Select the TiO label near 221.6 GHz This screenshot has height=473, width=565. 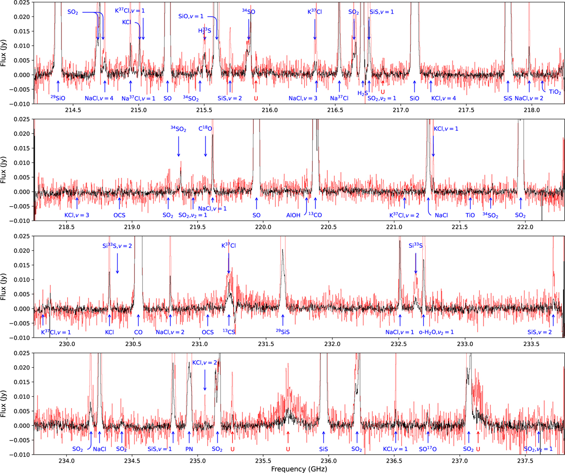coord(470,215)
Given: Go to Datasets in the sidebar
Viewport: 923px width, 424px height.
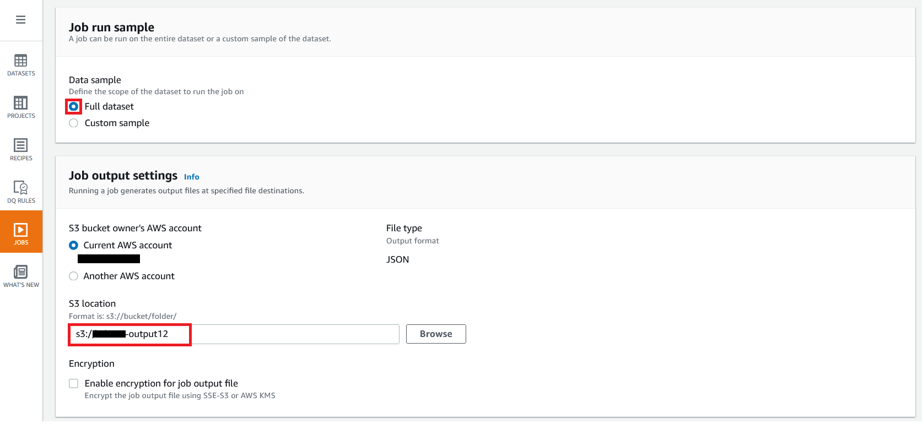Looking at the screenshot, I should pyautogui.click(x=21, y=64).
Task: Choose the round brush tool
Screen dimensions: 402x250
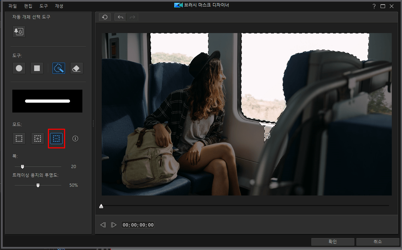Action: 19,68
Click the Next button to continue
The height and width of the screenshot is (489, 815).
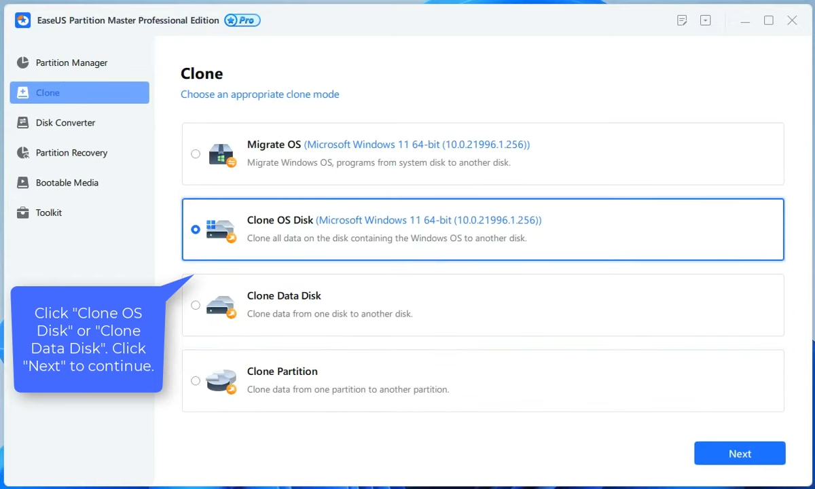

WHAT IS NEEDED:
Print the lines from the one holding "Task: Choose the round brush tool" through the last line of the records, word for word, and omit the pictures.

RESULT BELOW:
Task: Choose the round brush tool
Screen dimensions: 402x250
Action: 19,68
Click the Next button to continue
The height and width of the screenshot is (489, 815).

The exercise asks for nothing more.